それには、黒い文字で表と、文字が書かれてるように見えた。
 
 
「…やっぱり。」
そう笑う翔は、嬉しそうだ。
 
 
 
そして。
 
 
 
「大樹先輩、もしかして、プレゼントを渡す相手って…
 
 
 優枝先輩じゃないですか?」
 
そう言った。
 
 
 
「えっ!?」
大樹が声を上げた。  
七郎も、翔の言葉に驚く。
 
「あ、あぁ…そうだけど…。
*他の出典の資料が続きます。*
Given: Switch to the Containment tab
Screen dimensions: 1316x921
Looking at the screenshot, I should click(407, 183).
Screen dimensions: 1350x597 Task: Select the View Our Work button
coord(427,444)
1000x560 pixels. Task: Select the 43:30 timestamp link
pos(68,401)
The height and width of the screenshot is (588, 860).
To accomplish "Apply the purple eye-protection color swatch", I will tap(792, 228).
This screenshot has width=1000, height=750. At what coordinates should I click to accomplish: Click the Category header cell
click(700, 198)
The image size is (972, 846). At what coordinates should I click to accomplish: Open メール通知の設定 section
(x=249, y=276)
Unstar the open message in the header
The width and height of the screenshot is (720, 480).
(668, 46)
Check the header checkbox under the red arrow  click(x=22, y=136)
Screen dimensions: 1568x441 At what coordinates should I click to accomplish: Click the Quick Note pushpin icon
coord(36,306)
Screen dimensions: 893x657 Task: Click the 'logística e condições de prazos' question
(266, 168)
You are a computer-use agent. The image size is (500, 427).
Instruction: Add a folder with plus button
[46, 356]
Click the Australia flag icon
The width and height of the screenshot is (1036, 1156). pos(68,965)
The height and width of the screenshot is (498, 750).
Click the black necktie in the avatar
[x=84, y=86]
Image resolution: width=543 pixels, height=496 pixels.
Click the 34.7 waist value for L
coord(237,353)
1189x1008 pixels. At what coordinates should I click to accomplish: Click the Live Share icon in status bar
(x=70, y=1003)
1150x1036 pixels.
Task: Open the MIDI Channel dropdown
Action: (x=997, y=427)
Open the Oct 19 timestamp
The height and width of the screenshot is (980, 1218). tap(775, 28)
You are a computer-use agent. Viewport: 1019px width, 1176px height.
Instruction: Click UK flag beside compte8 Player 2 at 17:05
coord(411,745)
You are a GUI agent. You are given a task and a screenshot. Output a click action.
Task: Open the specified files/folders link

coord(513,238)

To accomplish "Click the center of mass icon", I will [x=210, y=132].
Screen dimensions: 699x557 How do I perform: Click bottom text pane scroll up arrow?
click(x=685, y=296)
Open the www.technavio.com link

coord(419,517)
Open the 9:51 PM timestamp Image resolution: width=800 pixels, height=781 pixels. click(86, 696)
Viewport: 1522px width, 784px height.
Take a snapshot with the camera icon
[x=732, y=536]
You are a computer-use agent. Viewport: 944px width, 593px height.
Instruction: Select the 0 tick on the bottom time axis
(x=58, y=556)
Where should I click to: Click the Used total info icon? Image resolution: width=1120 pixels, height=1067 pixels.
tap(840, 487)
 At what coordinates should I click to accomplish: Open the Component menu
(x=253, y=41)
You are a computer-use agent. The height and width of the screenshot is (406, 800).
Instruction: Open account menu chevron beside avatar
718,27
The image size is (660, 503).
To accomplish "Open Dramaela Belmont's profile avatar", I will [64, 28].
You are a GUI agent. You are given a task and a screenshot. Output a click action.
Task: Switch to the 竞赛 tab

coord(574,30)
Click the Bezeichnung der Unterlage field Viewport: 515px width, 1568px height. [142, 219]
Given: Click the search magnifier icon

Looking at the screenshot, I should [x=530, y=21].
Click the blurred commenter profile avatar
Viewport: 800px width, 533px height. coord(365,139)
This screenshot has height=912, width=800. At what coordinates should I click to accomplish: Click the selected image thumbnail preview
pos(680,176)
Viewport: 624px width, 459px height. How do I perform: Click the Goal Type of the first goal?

」
「え、なんでわかったんですか、翔先輩。」  
 
翔は、にっと笑う。
 
 
 
 
「だって、優枝先輩は、大樹先輩が渡すプレゼント、知らなかったじゃん。
 それに渡す相手も知らないし。
 まぁ、大樹先輩が優枝先輩に言うのがイヤってこともあるかもしれないけれど。
 
 探偵部に行くぞ、って優枝先輩が言ったのを、大樹先輩は断ろうとしてるのは、優枝先輩に渡しづらいからだろうし。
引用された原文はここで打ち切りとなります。